Work request -> Return all lines of the records that contain the word "างเทคน".
Segment Start: Source data
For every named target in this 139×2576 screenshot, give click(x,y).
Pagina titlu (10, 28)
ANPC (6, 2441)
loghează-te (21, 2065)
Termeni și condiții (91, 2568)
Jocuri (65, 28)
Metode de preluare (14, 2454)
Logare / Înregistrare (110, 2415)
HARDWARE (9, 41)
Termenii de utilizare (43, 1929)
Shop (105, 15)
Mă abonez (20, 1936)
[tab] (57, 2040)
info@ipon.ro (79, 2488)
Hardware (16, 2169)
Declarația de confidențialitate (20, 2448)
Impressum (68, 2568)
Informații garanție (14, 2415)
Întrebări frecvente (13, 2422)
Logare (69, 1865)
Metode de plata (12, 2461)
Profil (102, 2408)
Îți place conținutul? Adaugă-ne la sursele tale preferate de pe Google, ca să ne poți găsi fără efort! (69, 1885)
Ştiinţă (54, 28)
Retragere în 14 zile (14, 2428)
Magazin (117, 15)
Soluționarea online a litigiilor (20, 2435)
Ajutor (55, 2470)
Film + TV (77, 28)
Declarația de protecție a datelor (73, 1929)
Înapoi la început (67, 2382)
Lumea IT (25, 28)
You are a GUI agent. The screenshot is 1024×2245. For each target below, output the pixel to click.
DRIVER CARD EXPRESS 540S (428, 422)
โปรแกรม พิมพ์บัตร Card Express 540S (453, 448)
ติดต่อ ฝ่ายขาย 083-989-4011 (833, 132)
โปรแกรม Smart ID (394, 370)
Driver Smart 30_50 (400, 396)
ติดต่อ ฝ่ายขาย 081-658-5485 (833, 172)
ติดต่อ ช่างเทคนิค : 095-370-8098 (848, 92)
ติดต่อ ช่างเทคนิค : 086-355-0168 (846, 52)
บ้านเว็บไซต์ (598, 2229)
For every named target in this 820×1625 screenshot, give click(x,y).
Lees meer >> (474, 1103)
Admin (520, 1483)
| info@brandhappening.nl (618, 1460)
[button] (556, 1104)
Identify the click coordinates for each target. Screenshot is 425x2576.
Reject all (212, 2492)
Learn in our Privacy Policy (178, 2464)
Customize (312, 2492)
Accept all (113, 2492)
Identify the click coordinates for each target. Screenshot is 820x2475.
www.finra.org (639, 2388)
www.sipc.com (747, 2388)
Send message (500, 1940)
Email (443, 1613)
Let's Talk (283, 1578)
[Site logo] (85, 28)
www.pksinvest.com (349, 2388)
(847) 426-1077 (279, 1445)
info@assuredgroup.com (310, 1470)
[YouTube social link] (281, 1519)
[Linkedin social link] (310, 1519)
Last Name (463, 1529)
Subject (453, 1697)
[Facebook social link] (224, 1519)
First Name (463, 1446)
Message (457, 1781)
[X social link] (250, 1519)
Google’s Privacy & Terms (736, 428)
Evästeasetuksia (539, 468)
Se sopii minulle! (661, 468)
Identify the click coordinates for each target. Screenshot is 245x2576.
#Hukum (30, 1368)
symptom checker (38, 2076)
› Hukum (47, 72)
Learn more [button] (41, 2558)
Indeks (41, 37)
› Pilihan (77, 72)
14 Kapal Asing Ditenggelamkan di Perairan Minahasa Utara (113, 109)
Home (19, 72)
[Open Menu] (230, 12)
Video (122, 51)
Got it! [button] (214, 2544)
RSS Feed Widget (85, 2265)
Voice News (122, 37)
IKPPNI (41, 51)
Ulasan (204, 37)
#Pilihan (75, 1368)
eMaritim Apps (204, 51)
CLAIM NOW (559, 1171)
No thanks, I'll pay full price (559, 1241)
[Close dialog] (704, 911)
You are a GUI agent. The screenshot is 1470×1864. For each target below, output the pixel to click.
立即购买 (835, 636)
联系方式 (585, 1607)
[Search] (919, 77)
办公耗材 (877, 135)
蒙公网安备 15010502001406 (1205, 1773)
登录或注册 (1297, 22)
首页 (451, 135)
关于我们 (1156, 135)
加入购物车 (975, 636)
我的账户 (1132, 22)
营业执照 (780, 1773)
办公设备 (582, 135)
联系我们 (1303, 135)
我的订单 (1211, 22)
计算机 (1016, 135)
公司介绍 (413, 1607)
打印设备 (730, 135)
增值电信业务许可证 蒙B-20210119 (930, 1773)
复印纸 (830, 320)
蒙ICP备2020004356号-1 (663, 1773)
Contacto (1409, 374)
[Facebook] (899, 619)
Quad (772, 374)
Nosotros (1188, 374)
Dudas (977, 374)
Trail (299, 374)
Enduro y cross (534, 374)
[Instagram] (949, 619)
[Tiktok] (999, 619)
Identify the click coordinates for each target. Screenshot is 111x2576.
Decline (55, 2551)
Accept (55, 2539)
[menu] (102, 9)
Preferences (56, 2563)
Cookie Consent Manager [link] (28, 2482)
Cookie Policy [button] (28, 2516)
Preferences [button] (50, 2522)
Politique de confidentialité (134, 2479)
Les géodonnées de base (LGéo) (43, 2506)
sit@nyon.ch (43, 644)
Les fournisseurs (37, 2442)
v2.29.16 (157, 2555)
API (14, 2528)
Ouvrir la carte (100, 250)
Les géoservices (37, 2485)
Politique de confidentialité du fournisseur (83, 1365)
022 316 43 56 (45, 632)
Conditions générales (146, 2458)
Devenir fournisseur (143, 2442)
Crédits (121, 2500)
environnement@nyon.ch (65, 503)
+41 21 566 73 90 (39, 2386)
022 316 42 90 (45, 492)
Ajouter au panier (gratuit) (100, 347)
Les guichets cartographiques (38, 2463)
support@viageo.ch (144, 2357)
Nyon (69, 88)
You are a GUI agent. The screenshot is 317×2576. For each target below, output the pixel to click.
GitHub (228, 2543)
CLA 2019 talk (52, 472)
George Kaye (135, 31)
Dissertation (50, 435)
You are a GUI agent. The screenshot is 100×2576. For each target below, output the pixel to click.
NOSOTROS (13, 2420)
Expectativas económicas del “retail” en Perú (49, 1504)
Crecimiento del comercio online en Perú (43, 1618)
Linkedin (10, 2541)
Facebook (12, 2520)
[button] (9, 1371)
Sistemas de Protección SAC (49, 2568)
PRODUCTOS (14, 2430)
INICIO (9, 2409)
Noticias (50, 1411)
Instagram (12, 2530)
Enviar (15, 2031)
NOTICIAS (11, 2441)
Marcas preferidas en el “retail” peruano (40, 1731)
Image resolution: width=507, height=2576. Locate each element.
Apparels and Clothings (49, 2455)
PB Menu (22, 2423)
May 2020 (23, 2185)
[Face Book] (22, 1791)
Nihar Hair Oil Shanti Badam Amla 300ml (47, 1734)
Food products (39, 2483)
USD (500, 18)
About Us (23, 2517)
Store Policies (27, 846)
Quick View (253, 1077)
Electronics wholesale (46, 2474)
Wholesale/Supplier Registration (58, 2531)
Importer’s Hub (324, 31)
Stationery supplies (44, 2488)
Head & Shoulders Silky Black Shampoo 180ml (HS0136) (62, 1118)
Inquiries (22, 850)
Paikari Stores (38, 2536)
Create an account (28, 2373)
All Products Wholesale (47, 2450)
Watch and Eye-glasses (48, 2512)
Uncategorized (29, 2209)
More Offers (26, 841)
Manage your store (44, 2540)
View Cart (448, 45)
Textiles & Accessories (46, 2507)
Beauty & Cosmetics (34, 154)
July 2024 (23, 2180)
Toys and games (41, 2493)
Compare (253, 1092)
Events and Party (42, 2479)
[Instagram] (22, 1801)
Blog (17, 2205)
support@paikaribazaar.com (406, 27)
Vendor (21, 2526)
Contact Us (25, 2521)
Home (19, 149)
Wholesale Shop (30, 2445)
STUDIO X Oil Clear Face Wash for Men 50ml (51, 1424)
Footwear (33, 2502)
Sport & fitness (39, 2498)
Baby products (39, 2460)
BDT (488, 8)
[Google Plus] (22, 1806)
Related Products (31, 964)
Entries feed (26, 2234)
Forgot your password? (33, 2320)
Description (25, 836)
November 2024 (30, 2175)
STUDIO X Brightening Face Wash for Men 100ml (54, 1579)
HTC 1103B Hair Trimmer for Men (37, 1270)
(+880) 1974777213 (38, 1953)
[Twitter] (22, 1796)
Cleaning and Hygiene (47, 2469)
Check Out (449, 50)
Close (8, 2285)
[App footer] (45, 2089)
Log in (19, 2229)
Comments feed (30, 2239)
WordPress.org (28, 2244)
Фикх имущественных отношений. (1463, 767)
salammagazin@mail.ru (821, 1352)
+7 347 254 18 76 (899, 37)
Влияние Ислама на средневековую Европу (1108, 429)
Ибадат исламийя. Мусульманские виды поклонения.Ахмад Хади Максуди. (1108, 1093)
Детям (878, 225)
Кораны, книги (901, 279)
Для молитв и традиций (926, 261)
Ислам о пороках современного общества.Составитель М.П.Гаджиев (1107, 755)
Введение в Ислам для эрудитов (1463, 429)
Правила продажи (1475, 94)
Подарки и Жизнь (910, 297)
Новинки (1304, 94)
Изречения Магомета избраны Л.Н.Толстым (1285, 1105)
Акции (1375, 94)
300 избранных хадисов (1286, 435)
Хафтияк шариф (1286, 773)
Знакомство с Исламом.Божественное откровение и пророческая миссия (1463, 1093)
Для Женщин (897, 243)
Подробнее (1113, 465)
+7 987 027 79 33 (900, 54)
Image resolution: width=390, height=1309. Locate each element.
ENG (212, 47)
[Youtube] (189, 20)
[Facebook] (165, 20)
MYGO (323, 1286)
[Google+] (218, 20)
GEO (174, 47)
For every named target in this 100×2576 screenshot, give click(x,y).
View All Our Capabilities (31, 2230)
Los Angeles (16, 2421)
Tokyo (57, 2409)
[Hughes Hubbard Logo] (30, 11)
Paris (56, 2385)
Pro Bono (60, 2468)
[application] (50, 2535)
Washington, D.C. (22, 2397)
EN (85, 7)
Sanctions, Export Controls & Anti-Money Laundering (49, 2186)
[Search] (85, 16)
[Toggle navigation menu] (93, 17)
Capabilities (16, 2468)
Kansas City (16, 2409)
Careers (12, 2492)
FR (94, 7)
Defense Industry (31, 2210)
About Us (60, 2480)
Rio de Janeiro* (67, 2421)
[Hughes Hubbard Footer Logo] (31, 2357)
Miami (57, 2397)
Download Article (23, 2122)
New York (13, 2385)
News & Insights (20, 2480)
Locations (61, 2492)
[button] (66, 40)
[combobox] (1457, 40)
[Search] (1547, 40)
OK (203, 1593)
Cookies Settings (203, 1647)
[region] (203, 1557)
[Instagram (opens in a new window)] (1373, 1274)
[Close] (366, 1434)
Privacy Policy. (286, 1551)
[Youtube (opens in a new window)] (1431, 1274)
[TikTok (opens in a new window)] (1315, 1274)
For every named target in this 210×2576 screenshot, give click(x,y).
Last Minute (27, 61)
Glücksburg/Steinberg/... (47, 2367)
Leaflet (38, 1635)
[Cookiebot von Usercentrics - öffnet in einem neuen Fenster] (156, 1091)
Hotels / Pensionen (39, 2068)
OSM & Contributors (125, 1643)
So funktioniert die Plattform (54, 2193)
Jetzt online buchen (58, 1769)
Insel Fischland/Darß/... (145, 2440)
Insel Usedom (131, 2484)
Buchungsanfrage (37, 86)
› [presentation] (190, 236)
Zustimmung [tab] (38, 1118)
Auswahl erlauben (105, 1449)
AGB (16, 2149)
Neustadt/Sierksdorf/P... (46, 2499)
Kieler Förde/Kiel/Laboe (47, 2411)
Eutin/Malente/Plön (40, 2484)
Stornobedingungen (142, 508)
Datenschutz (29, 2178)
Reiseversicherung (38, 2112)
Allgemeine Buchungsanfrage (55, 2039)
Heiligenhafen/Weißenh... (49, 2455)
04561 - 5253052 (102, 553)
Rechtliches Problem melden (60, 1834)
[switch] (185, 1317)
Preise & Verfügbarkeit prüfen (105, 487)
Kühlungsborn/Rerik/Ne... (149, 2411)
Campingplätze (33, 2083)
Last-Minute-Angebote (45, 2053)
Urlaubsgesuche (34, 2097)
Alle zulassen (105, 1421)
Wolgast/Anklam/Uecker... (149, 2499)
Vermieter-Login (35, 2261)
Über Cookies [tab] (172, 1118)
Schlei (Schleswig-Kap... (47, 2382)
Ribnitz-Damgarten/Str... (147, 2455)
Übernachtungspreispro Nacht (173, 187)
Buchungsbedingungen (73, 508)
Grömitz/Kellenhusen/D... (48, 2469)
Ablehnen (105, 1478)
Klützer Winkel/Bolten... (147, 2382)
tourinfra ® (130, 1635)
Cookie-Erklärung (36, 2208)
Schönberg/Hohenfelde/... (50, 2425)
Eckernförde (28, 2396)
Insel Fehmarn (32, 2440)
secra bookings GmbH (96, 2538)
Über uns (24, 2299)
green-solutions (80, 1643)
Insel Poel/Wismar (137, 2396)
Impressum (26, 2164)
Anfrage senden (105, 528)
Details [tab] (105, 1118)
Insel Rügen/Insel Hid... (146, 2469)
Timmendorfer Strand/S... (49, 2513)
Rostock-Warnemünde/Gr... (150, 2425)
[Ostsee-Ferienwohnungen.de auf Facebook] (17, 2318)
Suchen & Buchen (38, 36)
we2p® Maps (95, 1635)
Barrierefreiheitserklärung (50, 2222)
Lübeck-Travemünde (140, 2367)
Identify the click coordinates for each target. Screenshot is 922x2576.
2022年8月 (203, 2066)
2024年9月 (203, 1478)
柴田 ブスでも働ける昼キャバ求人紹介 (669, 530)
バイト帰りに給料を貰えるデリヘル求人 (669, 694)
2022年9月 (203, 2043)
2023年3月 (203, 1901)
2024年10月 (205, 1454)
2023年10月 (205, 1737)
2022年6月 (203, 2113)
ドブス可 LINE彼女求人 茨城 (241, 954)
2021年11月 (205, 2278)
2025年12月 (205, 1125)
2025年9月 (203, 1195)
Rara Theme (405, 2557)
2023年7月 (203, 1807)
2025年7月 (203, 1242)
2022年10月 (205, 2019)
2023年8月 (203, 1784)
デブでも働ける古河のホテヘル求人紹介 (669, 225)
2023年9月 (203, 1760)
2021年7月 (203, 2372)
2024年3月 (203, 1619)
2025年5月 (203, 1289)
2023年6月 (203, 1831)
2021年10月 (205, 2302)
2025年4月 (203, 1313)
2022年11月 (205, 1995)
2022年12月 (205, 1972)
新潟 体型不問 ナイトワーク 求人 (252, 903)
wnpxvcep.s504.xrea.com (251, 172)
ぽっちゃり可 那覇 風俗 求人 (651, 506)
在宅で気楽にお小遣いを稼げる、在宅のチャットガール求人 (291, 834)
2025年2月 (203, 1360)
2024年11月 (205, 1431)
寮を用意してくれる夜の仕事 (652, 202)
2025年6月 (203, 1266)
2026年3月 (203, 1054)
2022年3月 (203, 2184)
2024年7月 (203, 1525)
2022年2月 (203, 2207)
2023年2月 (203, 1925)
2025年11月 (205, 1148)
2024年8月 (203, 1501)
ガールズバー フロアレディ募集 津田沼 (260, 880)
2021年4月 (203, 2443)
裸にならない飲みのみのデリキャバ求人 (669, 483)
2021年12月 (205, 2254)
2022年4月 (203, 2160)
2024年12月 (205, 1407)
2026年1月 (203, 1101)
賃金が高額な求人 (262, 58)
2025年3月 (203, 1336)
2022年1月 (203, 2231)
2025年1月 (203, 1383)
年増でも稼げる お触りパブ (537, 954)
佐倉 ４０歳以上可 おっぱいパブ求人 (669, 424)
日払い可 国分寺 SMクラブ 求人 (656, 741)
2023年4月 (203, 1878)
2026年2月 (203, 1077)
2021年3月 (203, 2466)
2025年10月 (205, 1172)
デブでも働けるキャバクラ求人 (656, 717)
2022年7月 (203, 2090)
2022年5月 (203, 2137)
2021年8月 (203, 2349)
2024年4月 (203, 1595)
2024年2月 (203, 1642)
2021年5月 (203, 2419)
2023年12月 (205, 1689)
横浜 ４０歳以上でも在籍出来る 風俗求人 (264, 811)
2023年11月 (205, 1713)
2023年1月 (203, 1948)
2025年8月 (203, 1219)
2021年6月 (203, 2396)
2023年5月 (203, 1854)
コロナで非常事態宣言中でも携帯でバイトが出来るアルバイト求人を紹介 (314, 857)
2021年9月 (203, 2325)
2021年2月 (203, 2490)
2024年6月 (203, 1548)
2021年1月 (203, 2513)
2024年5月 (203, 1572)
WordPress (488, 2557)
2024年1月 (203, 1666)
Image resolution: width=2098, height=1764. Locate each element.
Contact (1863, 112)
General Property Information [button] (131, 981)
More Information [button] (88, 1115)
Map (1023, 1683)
Segment End: Source data
Response to this task ->
ติดต่อ ช่างเทคนิค : 095-370-8098 (848, 92)
ติดต่อ ช่างเทคนิค : 086-355-0168 (846, 52)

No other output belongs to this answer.